Workplace Reengineering, Reorganization, and Redesign From Nursing Management: Principles and Practice

Patricia Stanfill Edens, RN, MS, MBA, FACHE

September 13, 2005

In This Article

Reengineering Measures

Management engineers tend to use quantifiable indicators, whereas clinicians tend toward qualitative measures. For example, a clinician might describe the appetite of the patient, whereas a management engineer will define caloric intake. Being able to identify a task and determine the measure of success requires the ability to complete a productivity analysis. Managers may be expected to reengineer a process or task as part of their job responsibilities. The following steps provide the nurse manager, without the support of a management engineer, with a guide to conduct an initial productivity analysis (Wolper, 1999).

The first step is to determine if the process or task is necessary. Why are you doing what you are doing? Is it because nurses always have been assigned to the task of giving baths since the inception of primary care? If it is determined that the task is necessary, then define the objective and the outcome. For example, if the objective is to decrease labor dollars per man-hour, could a different skill mix deliver greater hours of care at a lower cost without sacrificing care quality? Secondly, the manager should gather data such as staff hours, patient load, patient satisfaction, staff satisfaction, and outcomes on the unit or on a comparable unit. Involve the staff or other appropriate parties, and brainstorm around the topic of how might the unit decrease labor dollars per man-hour without suggesting any ideas to the group. Allowing free and open discussion may stimulate ideas that the manager had not considered. This may be all that is necessary to quantify what can be done to enhance productivity, define an action plan, and implement it.

Tools used in reengineering measures include smoothing, quality control, benchmarking, and, in some instances, statistics that may be incorporated into the analytical process to further validate the reengineering process. Tools to measure reliability or validity are useful as the level of management expertise develops. Recognition of bias in the analysis is also important. For example, the manager who favors an employee even though his or her performance is not up to par can invalidate a productivity analysis because workloads are not equal. Another approach with application to reengineering is smoothing. Given a set of tasks, are all completed in the morning and none left for other times in the day? Implementing something as simple as spreading patient care tasks among staff at varying times of the shift can reduce workload. Not all baths have to be given in the morning. Patients who usually bathe in the evening may prefer that to a frantic morning bath in between procedures and trips to radiology. Smoothing also can refer to management levels. Are multiple layers of management really necessary, or can fewer levels accomplish the same work and free up labor dollars? Clinicians often are promoted based on their clinical skills, when in reality, management skills are critical to the success of the organization. Once management skills are enhanced, they can be applied across the organization regardless of the clinical expertise of the individual.

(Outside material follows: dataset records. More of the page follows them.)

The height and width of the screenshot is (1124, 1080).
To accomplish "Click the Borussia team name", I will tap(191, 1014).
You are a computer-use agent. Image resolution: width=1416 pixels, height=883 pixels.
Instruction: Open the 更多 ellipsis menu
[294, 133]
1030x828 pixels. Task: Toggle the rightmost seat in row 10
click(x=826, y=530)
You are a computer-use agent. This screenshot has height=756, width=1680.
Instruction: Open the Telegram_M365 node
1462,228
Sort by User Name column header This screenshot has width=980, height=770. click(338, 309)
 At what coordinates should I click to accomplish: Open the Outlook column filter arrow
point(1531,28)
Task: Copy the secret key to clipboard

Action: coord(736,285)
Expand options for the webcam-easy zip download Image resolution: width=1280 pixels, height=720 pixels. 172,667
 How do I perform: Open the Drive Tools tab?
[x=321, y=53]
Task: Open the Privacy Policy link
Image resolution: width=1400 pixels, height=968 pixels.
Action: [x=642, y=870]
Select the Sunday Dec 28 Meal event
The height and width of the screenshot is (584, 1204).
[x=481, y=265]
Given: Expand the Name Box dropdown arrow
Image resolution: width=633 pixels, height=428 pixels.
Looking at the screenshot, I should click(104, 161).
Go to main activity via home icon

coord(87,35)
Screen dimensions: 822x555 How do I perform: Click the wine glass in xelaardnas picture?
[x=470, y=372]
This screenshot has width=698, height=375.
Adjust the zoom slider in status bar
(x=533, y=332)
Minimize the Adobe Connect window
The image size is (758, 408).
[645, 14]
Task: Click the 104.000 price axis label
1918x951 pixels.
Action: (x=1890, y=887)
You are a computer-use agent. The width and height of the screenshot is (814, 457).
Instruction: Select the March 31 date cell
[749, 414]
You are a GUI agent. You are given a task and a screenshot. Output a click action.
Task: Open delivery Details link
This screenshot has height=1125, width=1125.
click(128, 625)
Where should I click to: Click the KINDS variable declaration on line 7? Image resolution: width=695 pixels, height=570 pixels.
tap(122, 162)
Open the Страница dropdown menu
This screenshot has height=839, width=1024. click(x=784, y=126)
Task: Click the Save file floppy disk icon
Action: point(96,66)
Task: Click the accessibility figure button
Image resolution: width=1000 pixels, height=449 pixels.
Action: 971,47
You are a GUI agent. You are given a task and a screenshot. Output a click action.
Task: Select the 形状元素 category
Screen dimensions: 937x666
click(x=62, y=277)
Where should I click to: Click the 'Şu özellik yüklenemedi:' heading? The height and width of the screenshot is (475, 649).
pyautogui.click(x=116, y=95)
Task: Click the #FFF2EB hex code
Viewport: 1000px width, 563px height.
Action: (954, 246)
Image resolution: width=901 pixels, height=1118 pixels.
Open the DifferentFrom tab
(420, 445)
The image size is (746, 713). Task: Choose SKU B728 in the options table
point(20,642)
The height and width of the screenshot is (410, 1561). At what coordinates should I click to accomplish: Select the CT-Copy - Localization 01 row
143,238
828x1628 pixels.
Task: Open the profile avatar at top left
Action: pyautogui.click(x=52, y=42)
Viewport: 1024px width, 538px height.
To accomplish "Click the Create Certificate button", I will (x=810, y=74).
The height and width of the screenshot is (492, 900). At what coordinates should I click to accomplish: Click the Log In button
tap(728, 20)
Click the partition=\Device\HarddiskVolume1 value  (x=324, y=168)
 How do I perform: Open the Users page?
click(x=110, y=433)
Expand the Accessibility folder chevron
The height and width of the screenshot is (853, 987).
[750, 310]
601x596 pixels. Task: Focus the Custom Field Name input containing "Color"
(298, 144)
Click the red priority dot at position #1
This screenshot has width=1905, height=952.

Quality control is another management engineering tool that may be useful to the manager. By setting indicators and measuring on a scheduled basis, the manager can take corrective action before a situation gets out of hand. In the example given previously, reviewing labor dollars per man-hour each payroll period would prevent costs from escalating because corrective action can be taken promptly. Conforming to set labor hours or skill mix is similar to manufacturing standards, ensuring all widgets are alike over time. If policies are followed, outcomes should be the same to the point that patient variables allow. Benchmarking is another tool that is useful in quantifying performance measures between processes or facilities. A manager in a health system interested in comparing volume, revenue generated, and length of stay between facilities in the network could develop a comparison table (see Table 20-1 ) to benchmark the facilities against each other. By identifying the best performer, the manager can delve more deeply into what the facility is doing to provide more net revenue per case or shorten the length of stay.

Too often, healthcare providers say they provide good quality care, when, in fact, this is a nebulous description unless it can be quantified. Is quality defined as timeliness and accuracy of medications or a decrease in the nosocomial infection rate? Is it monitored over time? Are measures implemented to take corrective action? Whether it is called quality assurance, total quality improvement, benchmarking, or quality control really is not the issue. The issue is to define indicators, track them over time, and be prepared to take corrective action to deliver the optimal outcome.

Reengineering implies a much more involved process, beginning with a blank slate and defining new actions that may or may not include any of the current activities. Implementing an organizational redesign may be less complex but uses many of the same principles.